LISTED RECORDS
%%
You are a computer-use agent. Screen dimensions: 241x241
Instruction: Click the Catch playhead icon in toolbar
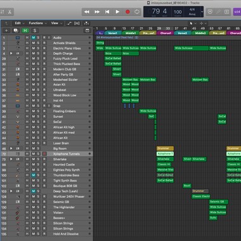86,23
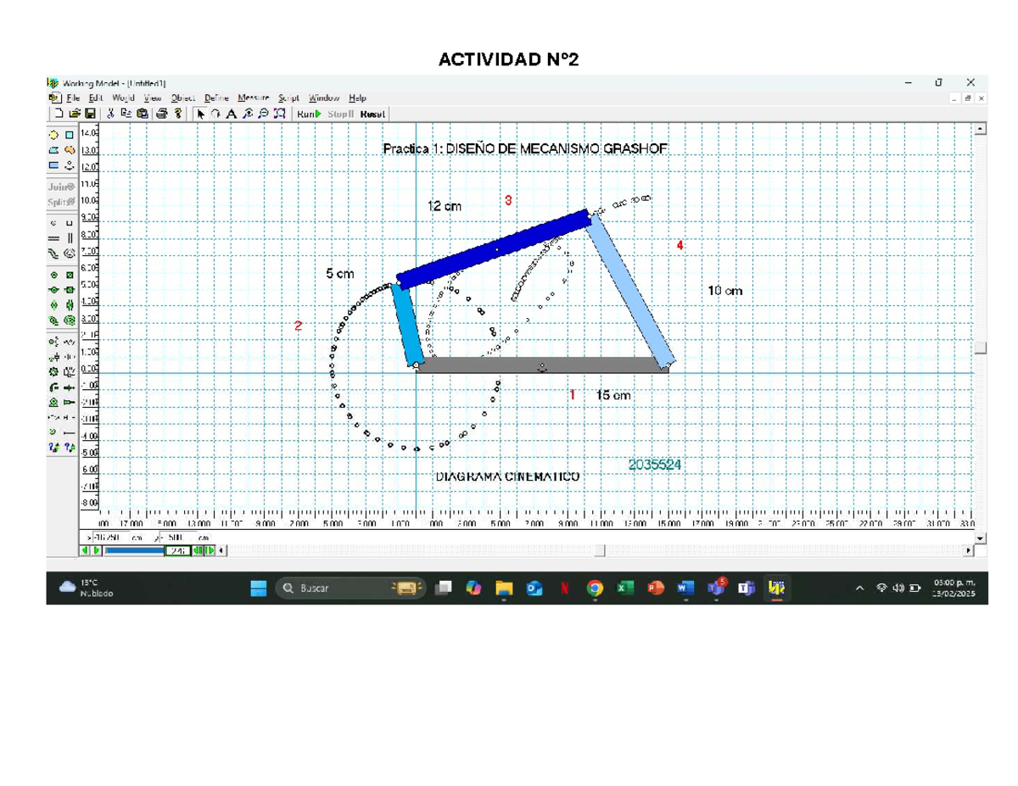The image size is (1018, 786).
Task: Select the Anchor tool
Action: (69, 165)
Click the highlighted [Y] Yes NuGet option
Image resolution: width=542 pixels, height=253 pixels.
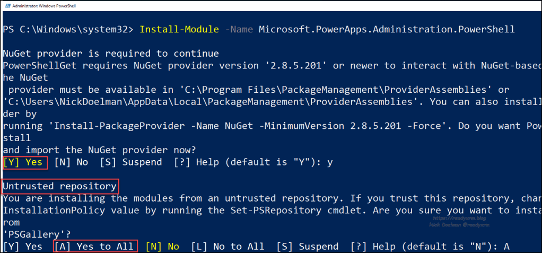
%%
EXERCISE AIM
Copy every line of the data above word for word, leaving out the pictures.

THE RESPONSE
You are a computer-use agent. Screen dimensions: 241x241
Instruction: Click the Catch playhead icon in toolbar
86,23
The image size is (1018, 786).
Task: Select the Anchor tool
Action: (69, 165)
Click the highlighted [Y] Yes NuGet option
Image resolution: width=542 pixels, height=253 pixels.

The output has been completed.